* WHAT YOU HAVE TO DO *
An exact copy of the records below is needed, with every picture left out.

* THE DATA *
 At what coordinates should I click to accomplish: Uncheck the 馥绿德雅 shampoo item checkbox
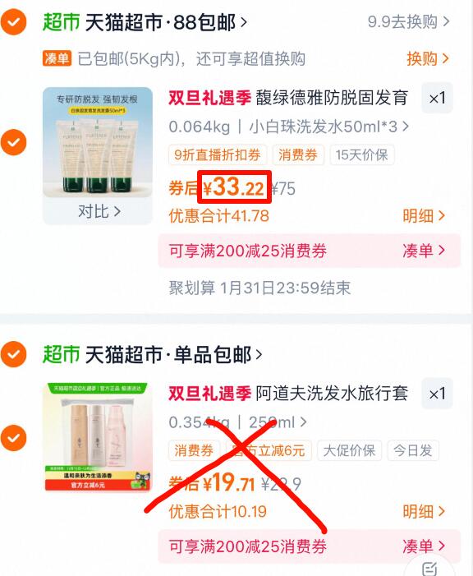pyautogui.click(x=14, y=142)

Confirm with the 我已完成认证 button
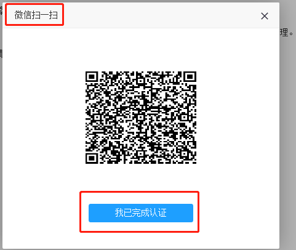coord(141,213)
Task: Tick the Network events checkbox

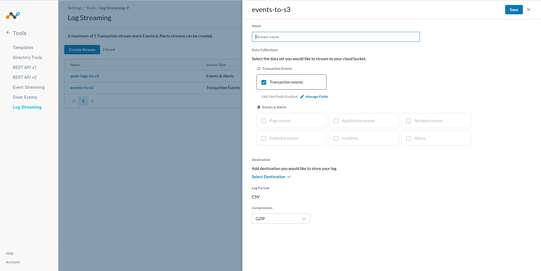Action: pyautogui.click(x=409, y=121)
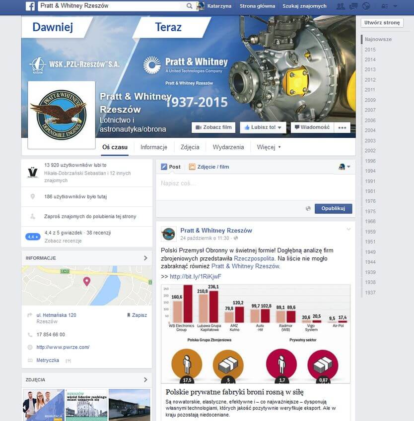
Task: Open the Wydarzenia tab
Action: 229,147
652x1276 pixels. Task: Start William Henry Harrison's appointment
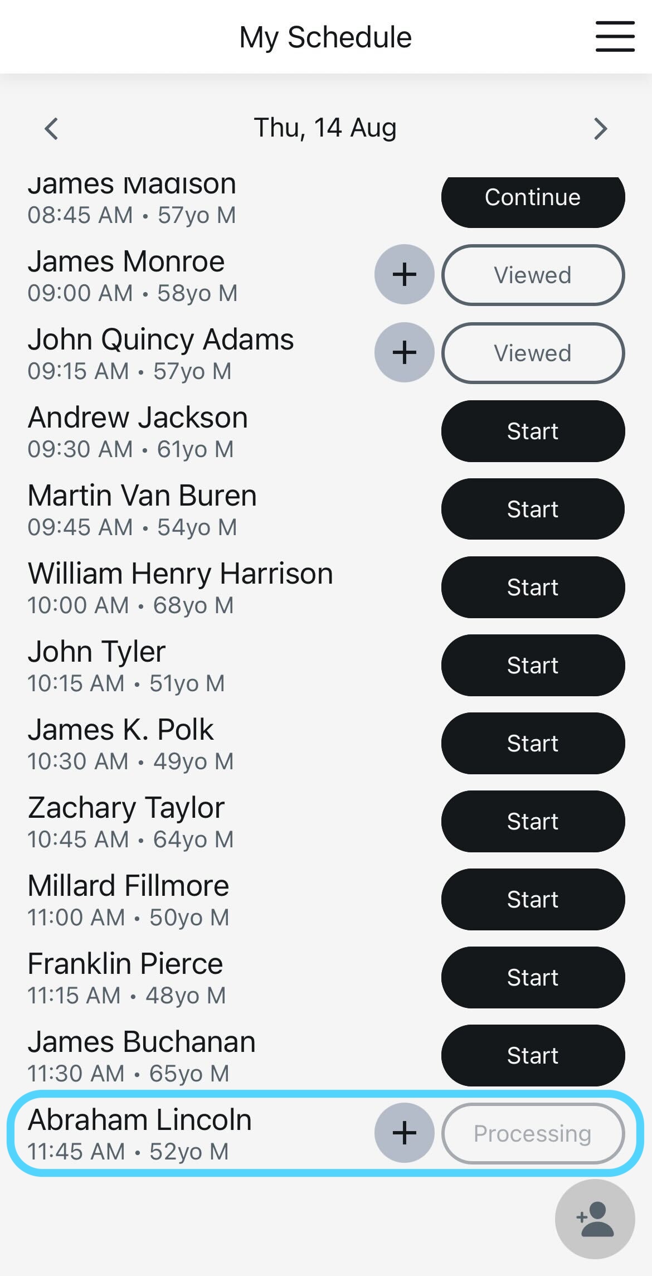point(533,587)
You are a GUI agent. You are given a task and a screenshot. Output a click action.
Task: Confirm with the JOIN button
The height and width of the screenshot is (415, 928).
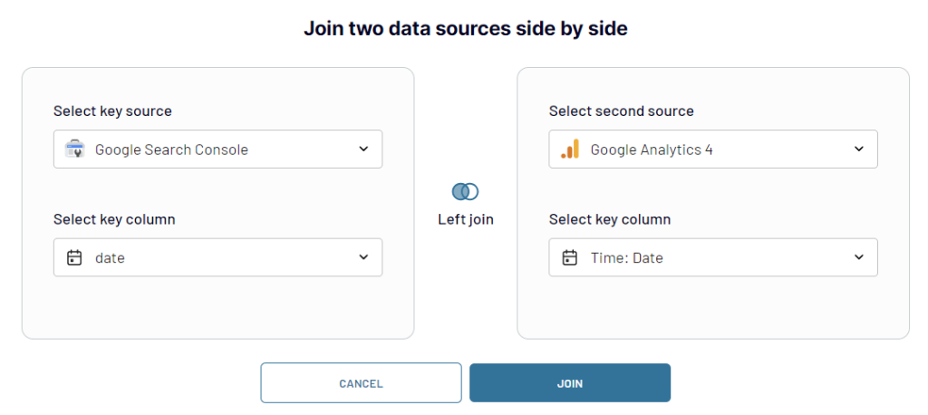point(570,383)
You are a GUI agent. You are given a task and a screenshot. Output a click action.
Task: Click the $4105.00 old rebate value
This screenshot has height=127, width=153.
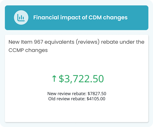click(96, 99)
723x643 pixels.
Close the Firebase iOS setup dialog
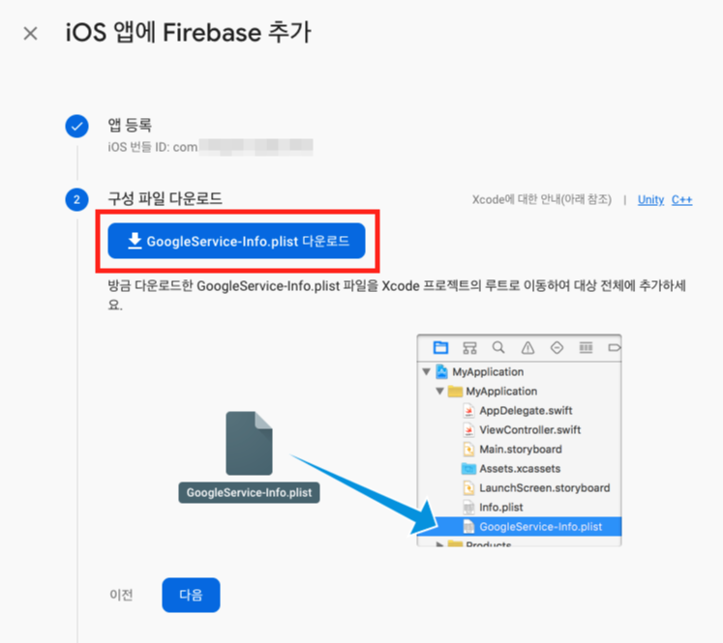pyautogui.click(x=30, y=33)
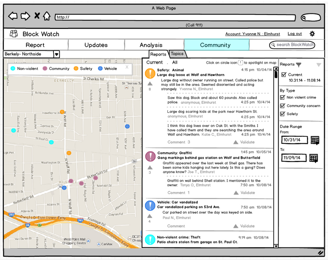
Task: Spotlight the Vehicle Car vandalized circle icon
Action: tap(150, 205)
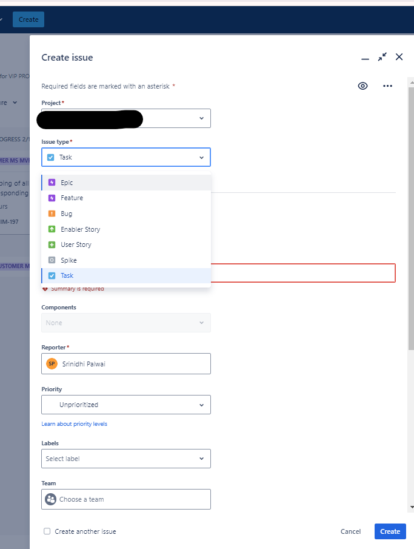The image size is (414, 549).
Task: Click the purple Epic issue type icon
Action: pyautogui.click(x=52, y=183)
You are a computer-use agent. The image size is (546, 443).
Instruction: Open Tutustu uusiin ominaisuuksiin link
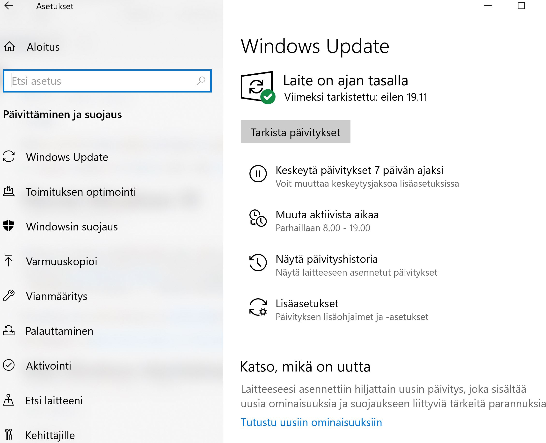(x=311, y=423)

* RESPONSE TO THIS EXERCISE *
 At what coordinates should I click to accomplish: Uncheck the 馥绿德雅 shampoo item checkbox
pyautogui.click(x=14, y=142)

Confirm with the 我已完成认证 button
coord(141,213)
Task: Tick the Network events checkbox

Action: pyautogui.click(x=409, y=121)
Task: Open the Wydarzenia tab
Action: 229,147
652x1276 pixels. Task: Start William Henry Harrison's appointment
point(533,587)
You are a GUI agent. You are given a task and a screenshot. Output a click action.
Task: Confirm with the JOIN button
The height and width of the screenshot is (415, 928).
point(570,383)
You are a GUI agent. You are given a task and a screenshot. Output a click action.
Task: Click the $4105.00 old rebate value
This screenshot has height=127, width=153.
click(96, 99)
723x643 pixels.
Close the Firebase iOS setup dialog
pyautogui.click(x=30, y=33)
Task: Spotlight the Vehicle Car vandalized circle icon
Action: tap(150, 205)
The image size is (414, 549).
Task: Click the purple Epic issue type icon
Action: pyautogui.click(x=52, y=183)
You are a computer-use agent. The image size is (546, 443).
Instruction: Open Tutustu uusiin ominaisuuksiin link
(x=311, y=423)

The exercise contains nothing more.